Ein kurzer Marktcheck genügt um zu sehen, dass Präparate weit verbreitet sind, deren Dosierungen teilweise deutlich oberhalb der BfR-Höchstmengenempfehlungen liegen. Auch im Hinblick auf die neuen Studiendaten sollte diese Hochdosispräparate echten medizinischen Indikationen wie dem spezifischen Ausgleich eines diagnostizierten Mangels vorbehalten sein (welche das sind, steht hier). Die unspezifische, hochdosierte Anwendung dagegen könnte erhebliche Risiken bergen.

In der Beratung zur nicht eindeutig medizinisch indizierten Supplementation sollte man sich aus gutem Grund auf Präparate beschränken, deren Dosierungen unterhalb der BfR-Höchstmengenempfehlungen (Vitamin B6: max. 3,5 mg/Supplement; Vitamin B12: max. 25 µg/Supplement) bzw. unterhalb des Tolerable Upper Intake Levels der EFSA liegen (Vitamin B6: max. 25 mg/Tag; für Vitamin B12 nicht definiert) (Weißenborn 2018, EFSA 2018).

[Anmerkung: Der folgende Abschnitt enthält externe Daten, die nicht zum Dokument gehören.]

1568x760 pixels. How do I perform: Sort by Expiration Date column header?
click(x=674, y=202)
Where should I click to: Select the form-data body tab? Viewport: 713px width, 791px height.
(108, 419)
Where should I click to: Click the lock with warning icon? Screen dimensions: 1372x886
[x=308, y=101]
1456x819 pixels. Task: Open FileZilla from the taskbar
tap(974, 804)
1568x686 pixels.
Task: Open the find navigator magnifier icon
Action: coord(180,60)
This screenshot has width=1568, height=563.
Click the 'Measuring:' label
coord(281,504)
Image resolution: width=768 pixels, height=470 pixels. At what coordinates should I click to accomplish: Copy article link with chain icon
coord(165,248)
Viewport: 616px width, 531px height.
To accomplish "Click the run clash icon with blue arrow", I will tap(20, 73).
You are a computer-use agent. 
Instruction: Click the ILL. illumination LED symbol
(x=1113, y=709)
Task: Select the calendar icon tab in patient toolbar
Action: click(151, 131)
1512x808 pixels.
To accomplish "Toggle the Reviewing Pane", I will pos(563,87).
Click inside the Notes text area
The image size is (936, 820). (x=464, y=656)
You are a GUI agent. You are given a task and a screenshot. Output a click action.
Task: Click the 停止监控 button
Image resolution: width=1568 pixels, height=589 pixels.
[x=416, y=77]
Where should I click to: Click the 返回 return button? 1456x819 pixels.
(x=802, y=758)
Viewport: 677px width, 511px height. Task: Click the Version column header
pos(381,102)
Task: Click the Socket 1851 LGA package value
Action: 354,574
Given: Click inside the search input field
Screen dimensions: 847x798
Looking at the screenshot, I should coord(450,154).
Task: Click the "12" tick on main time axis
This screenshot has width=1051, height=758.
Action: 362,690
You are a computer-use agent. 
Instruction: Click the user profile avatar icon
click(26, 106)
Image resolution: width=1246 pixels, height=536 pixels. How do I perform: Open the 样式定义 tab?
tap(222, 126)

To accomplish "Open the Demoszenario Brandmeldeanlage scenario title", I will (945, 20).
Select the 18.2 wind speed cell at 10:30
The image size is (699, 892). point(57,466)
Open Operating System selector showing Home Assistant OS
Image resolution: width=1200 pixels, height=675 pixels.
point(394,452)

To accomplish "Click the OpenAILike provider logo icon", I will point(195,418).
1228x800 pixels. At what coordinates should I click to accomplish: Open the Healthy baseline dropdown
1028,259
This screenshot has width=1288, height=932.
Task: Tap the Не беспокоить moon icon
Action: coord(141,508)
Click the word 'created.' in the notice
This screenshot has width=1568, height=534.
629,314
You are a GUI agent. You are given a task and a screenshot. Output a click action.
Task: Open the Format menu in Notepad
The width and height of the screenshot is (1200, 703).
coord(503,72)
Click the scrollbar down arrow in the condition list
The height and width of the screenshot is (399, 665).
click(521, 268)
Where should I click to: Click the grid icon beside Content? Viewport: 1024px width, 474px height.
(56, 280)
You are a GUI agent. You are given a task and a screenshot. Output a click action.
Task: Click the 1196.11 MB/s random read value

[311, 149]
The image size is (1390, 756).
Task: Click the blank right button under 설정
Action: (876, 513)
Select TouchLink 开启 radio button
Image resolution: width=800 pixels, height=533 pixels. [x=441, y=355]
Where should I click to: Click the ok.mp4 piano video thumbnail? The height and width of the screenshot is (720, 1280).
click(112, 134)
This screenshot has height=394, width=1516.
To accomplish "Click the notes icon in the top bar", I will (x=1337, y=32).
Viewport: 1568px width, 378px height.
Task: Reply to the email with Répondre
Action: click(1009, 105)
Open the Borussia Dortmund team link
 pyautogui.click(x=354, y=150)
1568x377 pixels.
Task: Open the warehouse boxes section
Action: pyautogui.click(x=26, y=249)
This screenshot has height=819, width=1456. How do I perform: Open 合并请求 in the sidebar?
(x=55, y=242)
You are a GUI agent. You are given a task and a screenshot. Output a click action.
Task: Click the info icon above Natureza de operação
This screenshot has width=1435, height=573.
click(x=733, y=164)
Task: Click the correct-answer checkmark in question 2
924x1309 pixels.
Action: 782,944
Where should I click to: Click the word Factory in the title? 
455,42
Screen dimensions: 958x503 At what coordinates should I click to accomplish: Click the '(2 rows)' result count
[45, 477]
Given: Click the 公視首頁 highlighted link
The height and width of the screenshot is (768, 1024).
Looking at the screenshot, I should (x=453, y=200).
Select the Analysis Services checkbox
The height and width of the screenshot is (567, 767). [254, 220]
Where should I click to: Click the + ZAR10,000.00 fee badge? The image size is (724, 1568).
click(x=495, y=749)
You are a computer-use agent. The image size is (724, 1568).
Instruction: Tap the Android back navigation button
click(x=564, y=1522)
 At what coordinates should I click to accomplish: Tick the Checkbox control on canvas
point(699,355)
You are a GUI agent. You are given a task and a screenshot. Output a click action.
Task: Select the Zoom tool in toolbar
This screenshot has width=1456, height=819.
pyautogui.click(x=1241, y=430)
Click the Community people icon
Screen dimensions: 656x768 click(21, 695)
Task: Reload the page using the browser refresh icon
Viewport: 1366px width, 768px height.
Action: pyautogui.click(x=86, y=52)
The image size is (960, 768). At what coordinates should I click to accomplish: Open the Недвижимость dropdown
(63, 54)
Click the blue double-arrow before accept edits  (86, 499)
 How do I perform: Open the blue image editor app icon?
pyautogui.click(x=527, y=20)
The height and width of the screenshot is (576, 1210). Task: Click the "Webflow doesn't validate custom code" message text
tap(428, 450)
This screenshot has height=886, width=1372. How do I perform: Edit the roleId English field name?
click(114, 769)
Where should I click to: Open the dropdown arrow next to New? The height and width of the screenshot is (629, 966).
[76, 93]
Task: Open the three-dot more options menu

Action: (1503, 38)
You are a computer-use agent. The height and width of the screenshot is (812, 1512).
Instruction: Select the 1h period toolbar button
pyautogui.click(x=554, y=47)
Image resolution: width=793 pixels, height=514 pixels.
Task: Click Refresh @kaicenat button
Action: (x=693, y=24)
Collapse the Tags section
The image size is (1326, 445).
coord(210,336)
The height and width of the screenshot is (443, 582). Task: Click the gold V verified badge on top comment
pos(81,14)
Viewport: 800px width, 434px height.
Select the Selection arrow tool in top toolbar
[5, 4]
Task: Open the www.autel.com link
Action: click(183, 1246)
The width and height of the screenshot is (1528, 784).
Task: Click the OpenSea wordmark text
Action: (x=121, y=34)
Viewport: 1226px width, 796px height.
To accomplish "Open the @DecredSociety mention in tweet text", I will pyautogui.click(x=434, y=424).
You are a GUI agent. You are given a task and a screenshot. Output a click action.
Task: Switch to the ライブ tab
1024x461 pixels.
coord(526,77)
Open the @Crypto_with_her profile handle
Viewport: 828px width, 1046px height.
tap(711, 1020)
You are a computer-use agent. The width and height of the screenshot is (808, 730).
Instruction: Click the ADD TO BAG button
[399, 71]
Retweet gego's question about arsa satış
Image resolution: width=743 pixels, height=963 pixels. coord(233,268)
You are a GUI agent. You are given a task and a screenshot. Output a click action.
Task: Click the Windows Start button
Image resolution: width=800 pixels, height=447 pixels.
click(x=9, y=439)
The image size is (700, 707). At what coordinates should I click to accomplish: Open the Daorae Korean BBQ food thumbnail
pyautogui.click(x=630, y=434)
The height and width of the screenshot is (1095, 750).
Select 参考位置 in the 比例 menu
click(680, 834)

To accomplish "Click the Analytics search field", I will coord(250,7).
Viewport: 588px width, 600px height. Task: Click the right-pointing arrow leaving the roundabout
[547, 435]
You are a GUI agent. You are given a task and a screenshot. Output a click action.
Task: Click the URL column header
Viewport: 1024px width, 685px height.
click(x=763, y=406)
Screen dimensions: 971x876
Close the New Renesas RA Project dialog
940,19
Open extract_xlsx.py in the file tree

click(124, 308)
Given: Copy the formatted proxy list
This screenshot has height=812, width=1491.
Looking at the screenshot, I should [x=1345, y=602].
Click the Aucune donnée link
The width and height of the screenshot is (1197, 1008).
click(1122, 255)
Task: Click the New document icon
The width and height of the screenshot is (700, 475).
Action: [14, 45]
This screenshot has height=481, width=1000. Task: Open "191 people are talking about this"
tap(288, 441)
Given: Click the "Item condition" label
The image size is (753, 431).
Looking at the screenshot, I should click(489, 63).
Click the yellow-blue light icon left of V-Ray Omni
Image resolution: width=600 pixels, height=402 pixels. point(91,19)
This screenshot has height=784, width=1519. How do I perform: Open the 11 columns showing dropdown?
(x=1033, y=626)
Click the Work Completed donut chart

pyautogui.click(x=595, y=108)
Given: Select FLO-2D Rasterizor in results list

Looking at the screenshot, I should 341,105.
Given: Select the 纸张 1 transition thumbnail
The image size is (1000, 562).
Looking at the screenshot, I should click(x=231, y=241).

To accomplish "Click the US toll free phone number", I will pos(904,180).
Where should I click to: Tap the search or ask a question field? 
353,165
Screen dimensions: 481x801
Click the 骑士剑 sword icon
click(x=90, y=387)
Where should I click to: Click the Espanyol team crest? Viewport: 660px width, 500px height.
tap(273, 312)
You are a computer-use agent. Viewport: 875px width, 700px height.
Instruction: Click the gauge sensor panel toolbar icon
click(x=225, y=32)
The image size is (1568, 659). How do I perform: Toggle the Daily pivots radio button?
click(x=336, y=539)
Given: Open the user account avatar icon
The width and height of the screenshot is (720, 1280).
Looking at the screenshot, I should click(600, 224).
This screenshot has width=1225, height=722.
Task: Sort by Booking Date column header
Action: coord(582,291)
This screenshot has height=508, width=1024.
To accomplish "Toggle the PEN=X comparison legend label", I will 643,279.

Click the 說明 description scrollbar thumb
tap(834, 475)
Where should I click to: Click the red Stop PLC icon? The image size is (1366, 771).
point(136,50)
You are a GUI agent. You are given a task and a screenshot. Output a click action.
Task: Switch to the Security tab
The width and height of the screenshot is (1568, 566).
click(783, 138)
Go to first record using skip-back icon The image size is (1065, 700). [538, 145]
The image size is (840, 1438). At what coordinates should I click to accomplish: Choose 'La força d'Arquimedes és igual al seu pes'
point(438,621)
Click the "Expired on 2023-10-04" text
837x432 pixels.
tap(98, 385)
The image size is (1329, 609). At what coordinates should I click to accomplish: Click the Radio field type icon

Tatsächlich gibt es gute Gründe, Vitamin B12 zu supplementieren – z. B. bei veganer Ernährung, in der Schwangerschaft und bei langfristiger Einnahme von Metformin oder Protonenpumpenhemmern. Doch auch dann sollten die sicheren Höchstdosierungen nicht überschritten werden.

7 Kommentare

  1. Wenn die Datenerhebung schon nicht stimmt , dürfen doch keine Schlüsse aus so einer Studie gezogen werden?! Was ist das für ein Vorgehen? Meinen Sie etwa, Herr Smollich, daß eine derartige Bewertung einer Studie “vertrauenswürdige Wissenschaft” darstellt?

    1. Die diskutierte Studie weist zwar (wie ausführlich dargestellt), methodische Schwächen auf, die man berücksichtigen muss, aber die Ergebnisse sind deshalb nicht völlig wertlos.
      Denn diese Daten bestätigen zahlreiche Studien, die ähnliche Nebenwirkungen der Vitamin-B-Supplementation beschrieben haben (Clarke et al. 2010, van Wijngaarden et al. 2014, Kok et al. 2015). Schon 2017 zeigte die Auswertung von zwei großen, randomisiert-kontrollierten Studien, dass die hochdosierte Vitamin-B6-Gabe das Risiko für Hüftfrakturen signifikant erhöht (Garcia Lopez et al. 2017). Auch in diesen Studien war das Risiko für Oberschenkelhalsbrüche in der Gruppe der kombinierten Vitamin-B6- und -12-Gabe am höchsten.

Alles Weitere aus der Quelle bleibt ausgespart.